- Directed by: Khwaja Ahmad Abbas
- Written by: Khwaja Ahmad Abbas Inder Raj Anand V. P. Sathe
- Screenplay by: Khwaja Ahmad Abbas
- Based on: Char Dil Char Rahen
- Produced by: Khwaja Ahmad Abbas
- Starring: Raj Kapoor Ajit Shammi Kapoor Meena Kumari Nimmi
- Cinematography: S. Ramachandra
- Music by: Anil Biswas Sahir Ludhianvi
- Production company: Naya Sansar
- Release date: 1959;
- Running time: 160 min.
- Country: India
- Language: Hindi
- Box office: est. ₹52.7 million

= Char Dil Char Rahen =

1959 film by Khwaja Ahmad Abbas

Char Dil Char Rahen (English title: Four Hearts, Four Roads) is a 1959 Hindi film directed by Khwaja Ahmad Abbas, and starring two big stars of the era, real-life brothers Shammi Kapoor and Raj Kapoor. The movie is based on a novel of the same name.

==Plot==
Three young men Govinda, Dilwar, and Jhonny waiting at the crossroads for their lovers. Govinda was prevented from marrying Chavi as she is untouchable and driven out of the village. Govinda then waits for her at the crossroads. Dilwar rescues Pyari from Nawab but she refuses to escape without her mother. She then sets up a shop and waits near the crossroad for Dilawar. Jhonny, in love with Stella, is framed by his boss Fereira, and jailed. He later joins the group at the crossroads and starts a garage. Nirmal Kumar the union leader then asks the trio to blast a hill at the crossroad to build a road.

==Cast==
- Raj Kapoor as Govinda
- Ajit as Dilawar
- Shammi Kapoor as Johny Braganza
- Meena Kumari as Chavli
- Kumkum as Stella D'Souza
- Nimmi as Pyari
- Anwar Hussain as Nawab Saab
- David Abraham as Ferreira
- Nana Palsikar as Pujariji
- Achala Sachdev
- P. Jairaj as Nirmal Kumar
- Rashid Khan
- Kumari Naaz (as Baby Naaz)

== Soundtrack ==
Music in the film was given by Anil Biswas, with lyrics by Sahir Ludhianvi. The songs featured in the film include "Kachhi Hai Umariya" performed by Meena Kapoor, "Nahi Kiya To Karke Dekh" by Mukesh, "Kadam Kadam Se Dil Se Dil" by Mukesh, Mahendra Kapoor and Meena Kapoor, "Intezar Aur Abhi Aur Abhi" by Lata Mangeshkar, "Koi Maane Na Maane" by Lata Mangeshkar, and "Koi Dil Koi Chahat Se" also by Lata Mangeshkar.

==Box office==
It was released simultaneously with other big films, Devendra Goel's Chirag Kahan Roshni Kahan and V Shantaram's Navrang, while Navrang was a hit, Chirag Kahan Roshni Kahan broke even and Char Dil Char Rahen failed at the Indian box office in 1959.

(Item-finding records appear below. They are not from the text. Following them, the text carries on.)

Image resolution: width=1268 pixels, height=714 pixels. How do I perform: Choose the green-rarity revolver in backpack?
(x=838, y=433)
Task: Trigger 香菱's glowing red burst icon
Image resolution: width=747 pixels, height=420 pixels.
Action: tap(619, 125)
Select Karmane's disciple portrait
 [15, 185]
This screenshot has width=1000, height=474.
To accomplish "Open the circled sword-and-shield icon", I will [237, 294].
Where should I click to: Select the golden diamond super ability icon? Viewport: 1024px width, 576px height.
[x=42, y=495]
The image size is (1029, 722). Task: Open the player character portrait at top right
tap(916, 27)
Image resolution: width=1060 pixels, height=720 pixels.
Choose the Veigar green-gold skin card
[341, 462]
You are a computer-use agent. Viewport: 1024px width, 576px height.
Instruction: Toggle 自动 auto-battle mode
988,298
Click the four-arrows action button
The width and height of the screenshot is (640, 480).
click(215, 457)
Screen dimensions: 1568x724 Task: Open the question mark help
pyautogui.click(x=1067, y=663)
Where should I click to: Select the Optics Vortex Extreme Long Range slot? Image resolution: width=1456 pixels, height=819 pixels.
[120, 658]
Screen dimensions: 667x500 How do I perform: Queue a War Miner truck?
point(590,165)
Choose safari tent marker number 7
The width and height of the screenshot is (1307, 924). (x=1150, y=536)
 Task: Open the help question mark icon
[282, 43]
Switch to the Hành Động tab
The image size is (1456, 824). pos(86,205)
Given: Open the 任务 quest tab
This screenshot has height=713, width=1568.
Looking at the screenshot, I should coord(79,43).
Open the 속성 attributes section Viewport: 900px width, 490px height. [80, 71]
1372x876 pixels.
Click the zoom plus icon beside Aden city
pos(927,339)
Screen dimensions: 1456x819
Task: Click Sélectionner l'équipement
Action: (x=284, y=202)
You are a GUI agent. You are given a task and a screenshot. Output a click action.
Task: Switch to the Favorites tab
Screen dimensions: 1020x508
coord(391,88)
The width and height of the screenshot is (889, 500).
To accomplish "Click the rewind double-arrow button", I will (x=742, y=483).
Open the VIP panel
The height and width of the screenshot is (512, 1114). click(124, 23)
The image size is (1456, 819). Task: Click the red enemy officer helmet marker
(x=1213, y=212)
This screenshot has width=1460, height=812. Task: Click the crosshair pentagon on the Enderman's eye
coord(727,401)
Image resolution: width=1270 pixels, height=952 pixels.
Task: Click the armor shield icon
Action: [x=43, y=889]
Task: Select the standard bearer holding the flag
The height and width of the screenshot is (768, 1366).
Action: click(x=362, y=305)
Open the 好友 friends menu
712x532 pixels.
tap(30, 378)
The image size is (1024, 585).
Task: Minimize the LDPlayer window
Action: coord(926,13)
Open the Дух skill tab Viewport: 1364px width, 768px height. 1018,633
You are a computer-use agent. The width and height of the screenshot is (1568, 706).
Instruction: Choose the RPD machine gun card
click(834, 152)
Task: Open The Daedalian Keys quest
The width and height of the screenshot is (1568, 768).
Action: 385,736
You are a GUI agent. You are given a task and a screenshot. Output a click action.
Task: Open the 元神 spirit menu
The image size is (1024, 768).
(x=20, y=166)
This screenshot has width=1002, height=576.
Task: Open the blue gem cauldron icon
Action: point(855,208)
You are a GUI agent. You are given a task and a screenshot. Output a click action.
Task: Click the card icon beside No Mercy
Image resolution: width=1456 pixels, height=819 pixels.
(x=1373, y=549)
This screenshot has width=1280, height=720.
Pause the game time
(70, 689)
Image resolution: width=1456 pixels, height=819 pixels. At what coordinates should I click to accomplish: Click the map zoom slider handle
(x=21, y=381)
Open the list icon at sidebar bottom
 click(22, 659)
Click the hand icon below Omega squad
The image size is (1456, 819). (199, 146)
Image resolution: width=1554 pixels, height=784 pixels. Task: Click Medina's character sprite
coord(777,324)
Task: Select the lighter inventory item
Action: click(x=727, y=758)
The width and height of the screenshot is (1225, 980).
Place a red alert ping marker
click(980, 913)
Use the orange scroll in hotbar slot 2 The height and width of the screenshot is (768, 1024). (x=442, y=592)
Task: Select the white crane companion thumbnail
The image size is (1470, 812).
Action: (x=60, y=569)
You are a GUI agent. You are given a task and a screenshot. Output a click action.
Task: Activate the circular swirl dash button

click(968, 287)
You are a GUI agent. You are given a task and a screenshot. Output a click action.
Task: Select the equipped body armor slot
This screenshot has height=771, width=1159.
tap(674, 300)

However, it later went on to become an overseas blockbuster at the Soviet box office, where it drew 39.8 million viewers in 1962. In the Soviet Union, the film grossed 9.95 million Rbls (US$11.06 million, ₹5.27 crore), equivalent to US$ million (₹591 crore) in 2016. Its overseas Soviet gross exceeded the domestic Indian gross of all films released in 1959.

==Controversy==
Shammi Kapoor received a legal notice from director Abbas when he refused to act for one of the songs in the film, and many other controversies with the stars of that era caused director Abbas to vow to stop making movies with mainstream movie stars.